OSAKA, Japan — Performing at Expo during Indigenous Week, the Juno-award-winning group Digging Roots punctuated their music with spoken messages translated into Japanese about the injustices caused by residential schools and climate change.

In a star-studded week of performances organized by the Canada Pavilion, Digging Roots was one of the bands that came to embody the Indigenous representation and activism driving Indigenous Week across Expo.

Digging Roots had performances at prominent stages across the Expo site. The band, made up of ShoShona Kish, Raven Kanatakta, and their son Skye Polson used their platform to belt out ballads from their latest albums that spread awareness of the ongoing injustices facing Indigenous peoples.

For ShoShona Kish, songs like the ones from their latest album Zhawenim hold a deep personal significance as her family members were survivors of the residential school system.

Throughout Digging Roots’ performances, Kish would take time during intermissions and between songs to educate the Japanese audience about the colonial crimes committed against the Indigenous peoples of Canada.

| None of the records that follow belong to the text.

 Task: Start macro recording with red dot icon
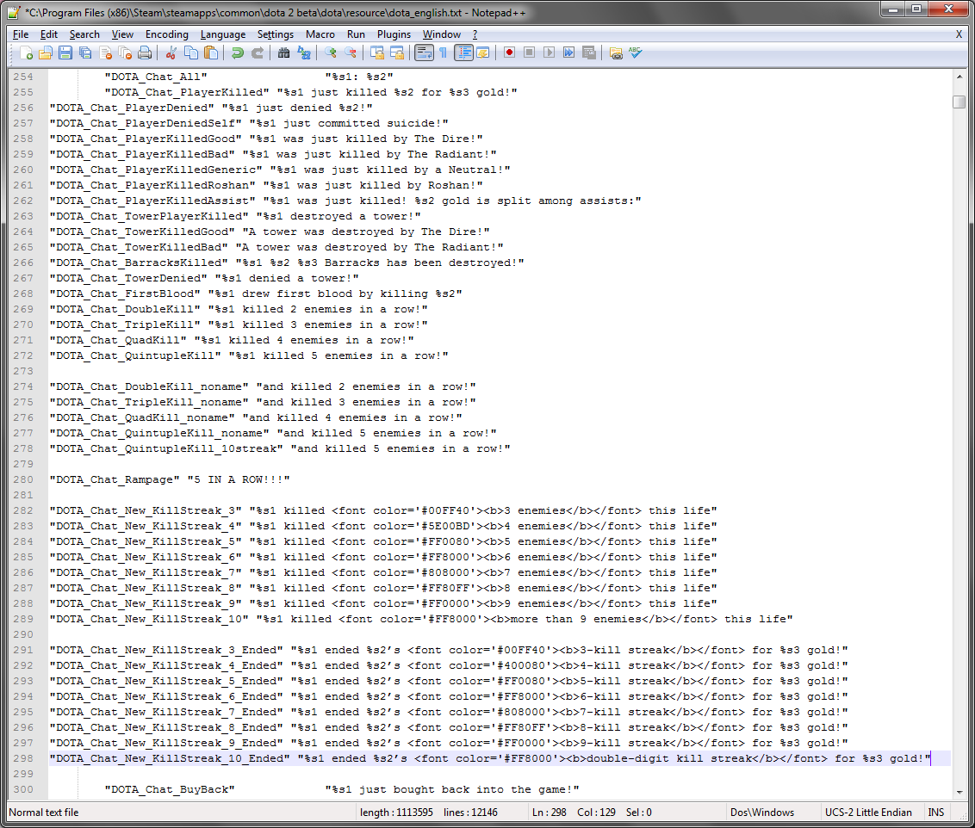coord(509,53)
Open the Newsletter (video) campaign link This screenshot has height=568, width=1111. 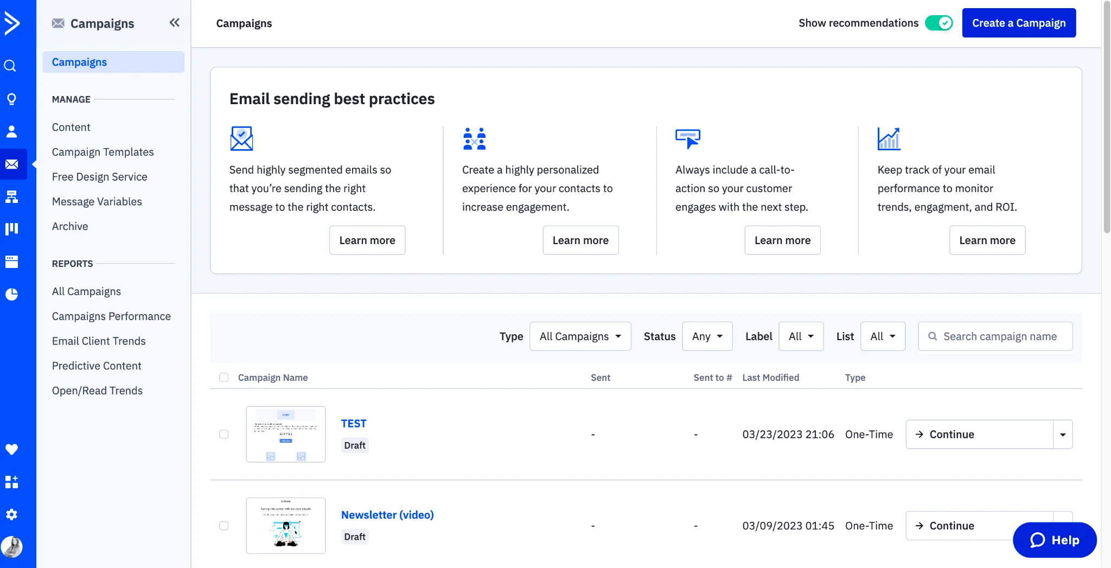click(x=387, y=515)
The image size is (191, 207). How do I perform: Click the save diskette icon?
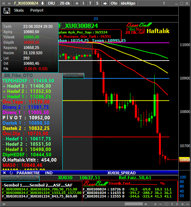click(7, 11)
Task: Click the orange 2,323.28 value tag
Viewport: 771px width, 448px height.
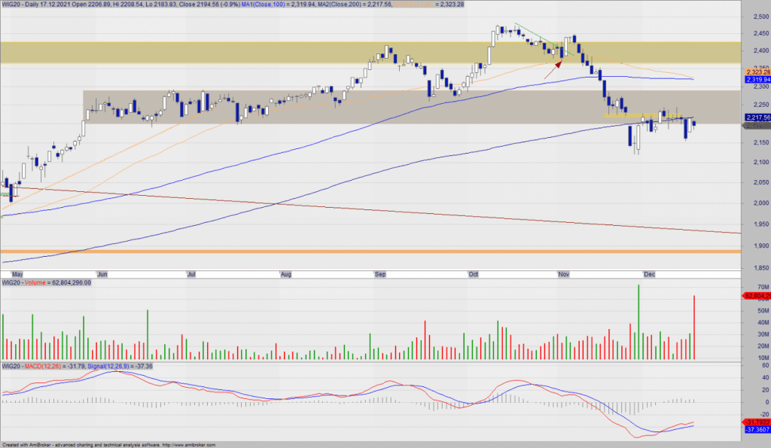Action: click(x=757, y=72)
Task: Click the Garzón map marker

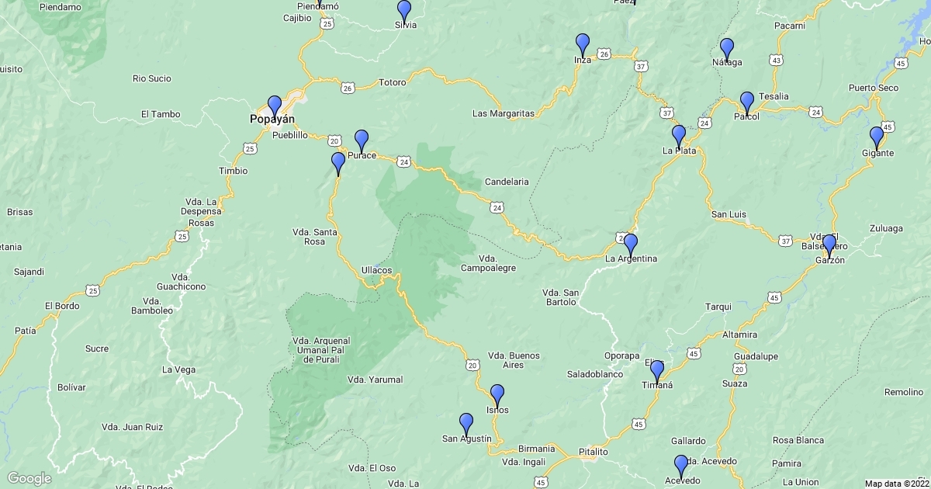Action: click(829, 246)
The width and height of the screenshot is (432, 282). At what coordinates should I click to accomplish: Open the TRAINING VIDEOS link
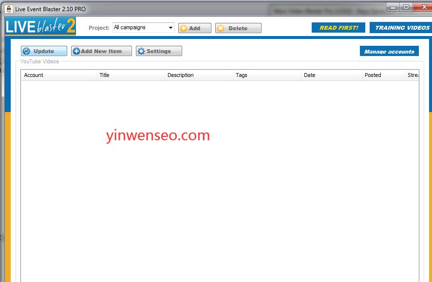(x=401, y=28)
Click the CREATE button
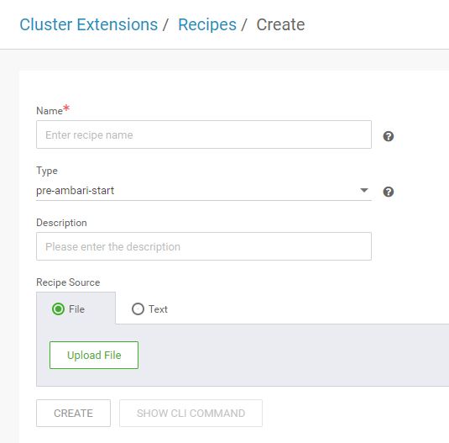449x443 pixels. 73,414
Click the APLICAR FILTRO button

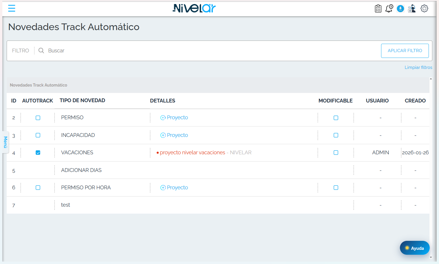[405, 51]
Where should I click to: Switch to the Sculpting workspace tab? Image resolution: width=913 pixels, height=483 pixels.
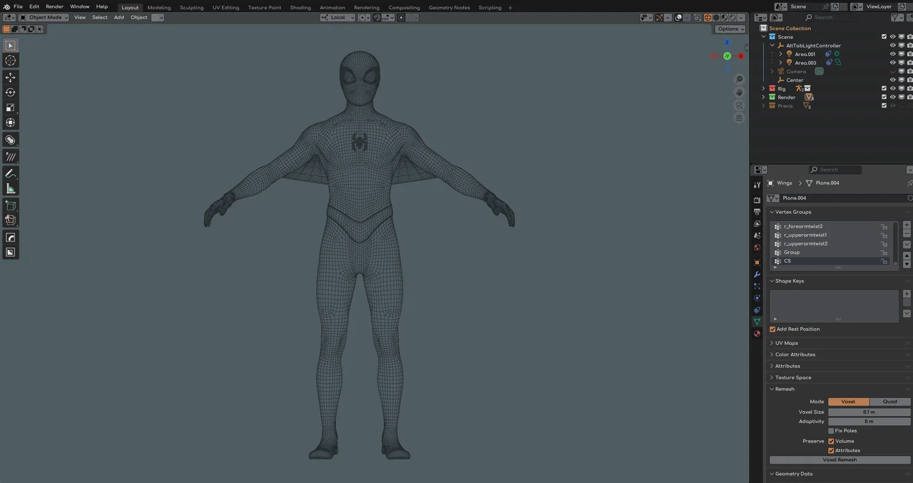point(191,7)
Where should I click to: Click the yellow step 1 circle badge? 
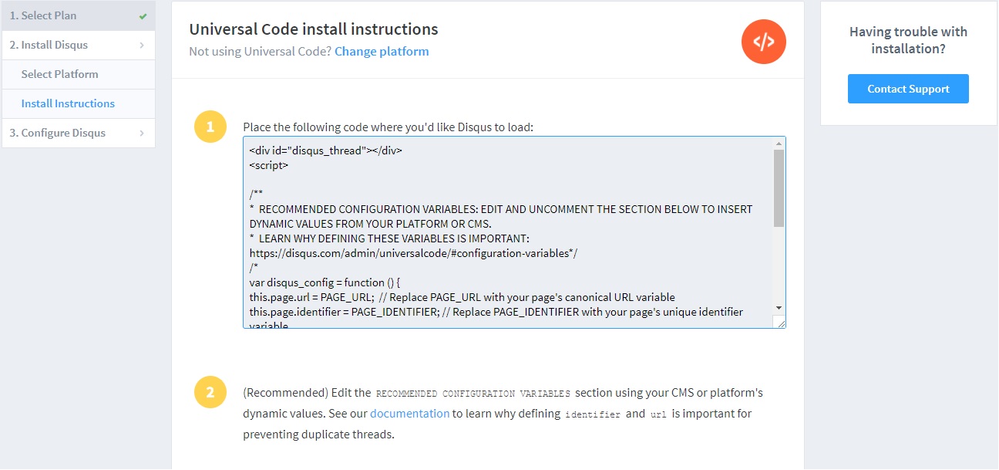(x=210, y=127)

During her performance on Friday for instance, she told the audience through an interpreter about how the residential school system worked and how it impacted the songs she sang.

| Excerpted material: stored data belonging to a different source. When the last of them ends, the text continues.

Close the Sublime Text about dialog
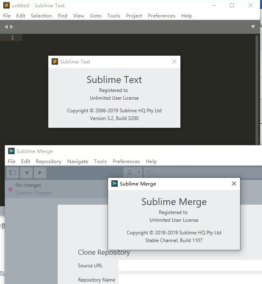Screen dimensions: 262x284 coord(174,61)
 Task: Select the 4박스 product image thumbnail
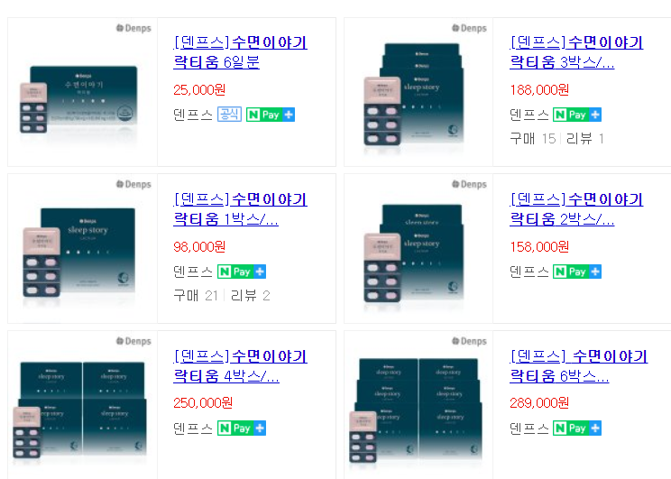[79, 411]

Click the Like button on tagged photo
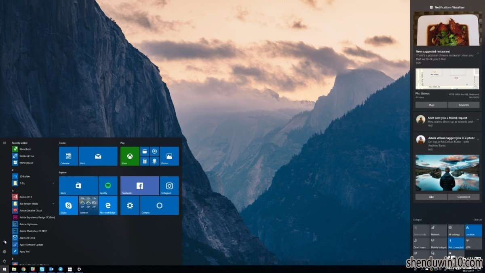click(431, 197)
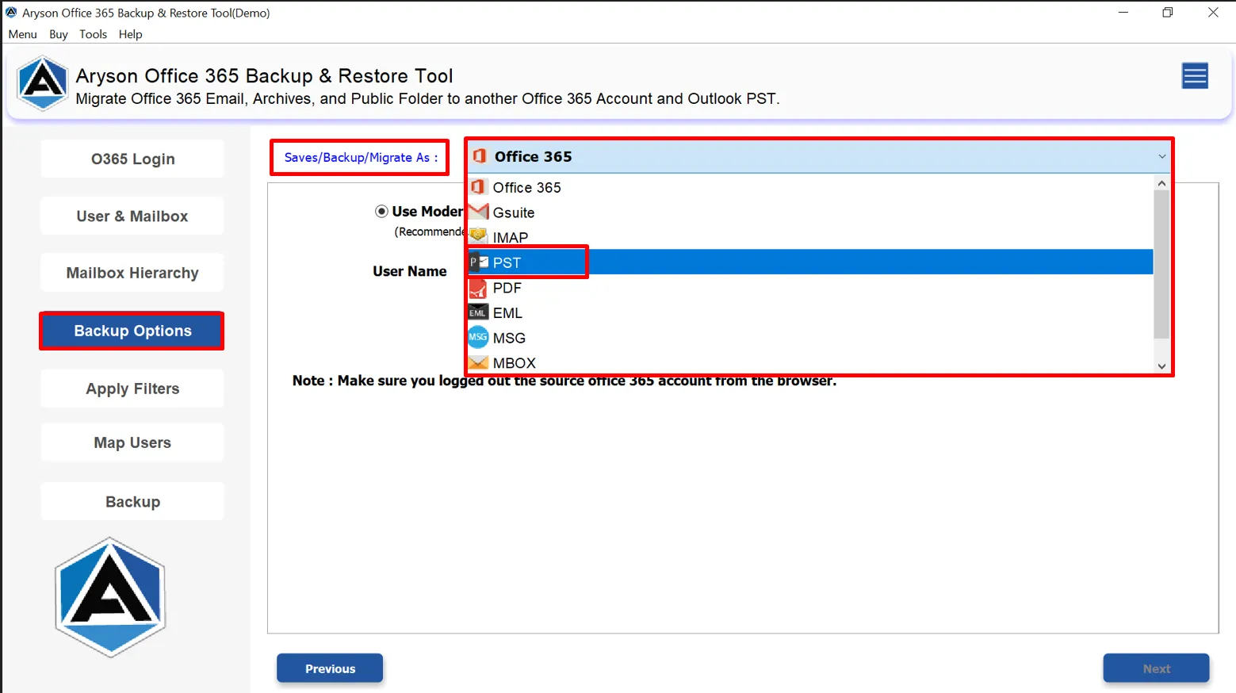
Task: Collapse the Office 365 format dropdown
Action: pyautogui.click(x=1161, y=157)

“It’s important for us to talk about the hard things,”

— Digging Roots band member ShoShona Kish

Echoing the lyrics of the band’s song ‘AK47,’ Kish passionately told the audience “I wish I could load love into a gun, peace into a gun, hope into a gun, and fire at everyone.”

After the Friday show, Kish said in an interview that spreading activism through her singing at the Expo had been a fun and memorable experience.

“When we stand in truth and we tell our stories, magic happens,” she said. “I really believe in the magic of stories, because stories are a way of accounting who we have been and who we are right now.”

Digging Roots performs at a stage at the edge of Expo’s Grand Ring. [Photo © Sean Coombs]

Kish said she hopes Japanese audience members are motivated by the performances to take action against the injustices facing the Indigenous peoples of Japan, like the Ainu who performed at the earlier Confluence event.

“It’s important for us to talk about the hard things,” she said. “Hopefully, that can be a catalyst to ensuring when we know and when we’re aware, we can ensure that these things don’t happen again.”

The week of Indigenous celebration featured famed members of the Indigenous community from coast to coast to coast, many of whom participated in the Canada Pavilion’s Confluence showcase event.

In addition to Digging Roots, some of the famed performers included Métis guitarist Amanda Rheaume, Inuit singer-songwriter Elisapie, and Neqotkuk singer-songwriter Jeremy Dutcher.

Apart from the performances, important discussions were hosted at the Canada Pavilion featuring the performers and Indigenous guests from other pavilions.

One such talk was a roundtable event about protecting Indigenous intellectual property rights featuring Jeremy Dutcher and National Art Centre artistic director Kevin Loring.

The Indigenous Intellectual property talk featuring Kevin Loring (on the left) and Jeremy Dutcher (holding the microphone). [Photo © Sean Coombs]

After the talk, Loring said in an interview that Indigenous intellectual property rights are an important issue that needs to be raised with industry groups.

“What we’re saying is: Nothing about us without us,” he said. “You can’t just come in and take our cultural items, our iconography, our languages, our songs, and profit off of it without involving us or even at all.”

Loring said the Indigenous artwork, performances, and history at the centre of the Canada Pavilion’s design and programming are an example of Indigenous intellectual property being used appropriately.

“If you’re going to talk about Canada, you can’t not talk about the Indigenous peoples,” he said. “I think it’s a vital aspect of anything that Canada does.”

As a major organizer behind all the Indigenous performances at the pavilion and at Confluence, Loring said that his role involved much cultural exchange with other Indigenous cultures.

“Expo and places like it can be a quite formal series of events, but to have those series of informal meetings and greetings is really quite wonderful,” he said.